We are a clinical-stage pharmaceutical company dedicated to transforming the lives of patients by developing a practice-changing treatment in depression. Our initial focus is on developing our novel and proprietary mebufotenin therapies for the treatment of patients with treatment-resistant depression (TRD).
Our portfolio currently includes GH001, our proprietary inhalable mebufotenin product candidate and GH002, our proprietary intravenous mebufotenin product candidate.
While GH001 is currently delivered via a vaporization device produced by a third party, we are developing a proprietary aerosol delivery device, which is currently in clinical investigation in Europe. We have completed two Phase 1 healthy volunteer clinical trials for GH001 (GH001-HV-101 and GH001-HV-103), in which administration of GH001 via inhalation was observed to be well tolerated at the investigated single dose levels and in an individualized dosing regimen (IDR) with intra-subject dose escalation within a single day.

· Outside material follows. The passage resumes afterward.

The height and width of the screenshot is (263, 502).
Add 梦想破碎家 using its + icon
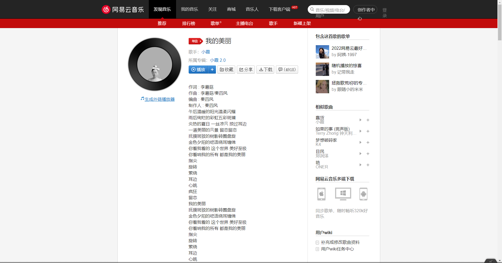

We have also completed a Phase 1/2 clinical trial in patients with TRD (GH001-TRD-102) and have recently completed a randomized, double-blind, placebo-controlled Phase 2b trial in patients with TRD (GH001-TRD201). Based on observed clinical activity in these clinical trials, we believe that administration of GH001 has the potential to induce ultra-rapid remissions as measured by the Montgomery–Åsberg Depression Rating Scale (MADRS) in TRD patients.